1. Kerja Keras
Sudah menjadi rahasia umum bahwa
bangsa Jepang adalah pekerja keras. Rata-rata jam kerja pegawai di Jepang
adalah 2450 jam/tahun, sangat tinggi dibandingkan dengan Amerika (1957
jam/tahun), Inggris (1911 jam/tahun), Jerman (1870 jam/tahun), dan Perancis (1680
jam/tahun). Seorang pegawai di Jepang bisa menghasilkan sebuah mobil dalam 9
hari, sedangkan pegawai di negara lain memerlukan 47 hari untuk membuat mobil
yang bernilai sama. Seorang pekerja Jepang boleh dikatakan bisa melakukan
pekerjaan yang biasanya dikerjakan oleh 5-6 orang.
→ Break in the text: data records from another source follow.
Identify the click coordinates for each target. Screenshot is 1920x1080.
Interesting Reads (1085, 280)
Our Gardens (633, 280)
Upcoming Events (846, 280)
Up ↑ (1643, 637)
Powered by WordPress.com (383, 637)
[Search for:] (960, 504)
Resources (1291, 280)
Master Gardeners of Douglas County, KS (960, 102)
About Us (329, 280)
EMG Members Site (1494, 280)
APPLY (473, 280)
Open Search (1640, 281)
Pulang cepat adalah sesuatu
yang boleh dikatakan “agak memalukan” di Jepang, dan menandakan bahwa pegawai
tersebut termasuk “yang tidak dibutuhkan” oleh perusahaan.
2. Malu
Malu adalah budaya leluhur dan
turun temurun bangsa Jepang. Harakiri (bunuh diri dengan menusukkan pisau ke
perut) menjadi ritual sejak era samurai, yaitu ketika mereka kalah dan
pertempuran. Masuk ke dunia modern, wacananya sedikit berubah ke fenomena
“mengundurkan diri” bagi para pejabat (mentri, politikus, dsb) yang terlibat
masalah korupsi atau merasa gagal menjalankan tugasnya. Efek negatifnya mungkin
adalah anak-anak SD, SMP yang kadang bunuh diri, karena nilainya jelek atau
tidak naik kelas. Karena malu jugalah, orang Jepang lebih senang memilih jalan
memutar daripada mengganggu pengemudi di belakangnya dengan memotong jalur di
tengah jalan. Mereka malu terhadap lingkungannya apabila mereka melanggar
peraturan ataupun norma yang sudah menjadi kesepakatan umum.
3. Hidup Hemat
Orang Jepang memiliki semangat
hidup hemat dalam keseharian. Sikap anti konsumerisme berlebihan ini nampak
dalam berbagai bidang kehidupan. Di masa awal mulai kehidupan di Jepang, saya
sempat terheran-heran dengan banyaknya orang Jepang ramai belanja di
supermarket pada sekitar jam 19:30. Selidik punya selidik, ternyata sudah
menjadi hal yang biasa bahwa supermarket di Jepang akan memotong harga sampai
separuhnya pada waktu sekitar setengah jam sebelum tutup. Seperti diketahui
bahwa Supermarket di Jepang rata-rata tutup pada pukul 20:00.
4. Loyalitas
Loyalitas membuat sistem karir di
sebuah perusahaan berjalan dan tertata dengan rapi. Sedikit berbeda dengan
sistem di Amerika dan Eropa, sangat jarang orang Jepang yang berpindah-pindah
pekerjaan. Mereka biasanya bertahan di satu atau dua perusahaan sampai pensiun.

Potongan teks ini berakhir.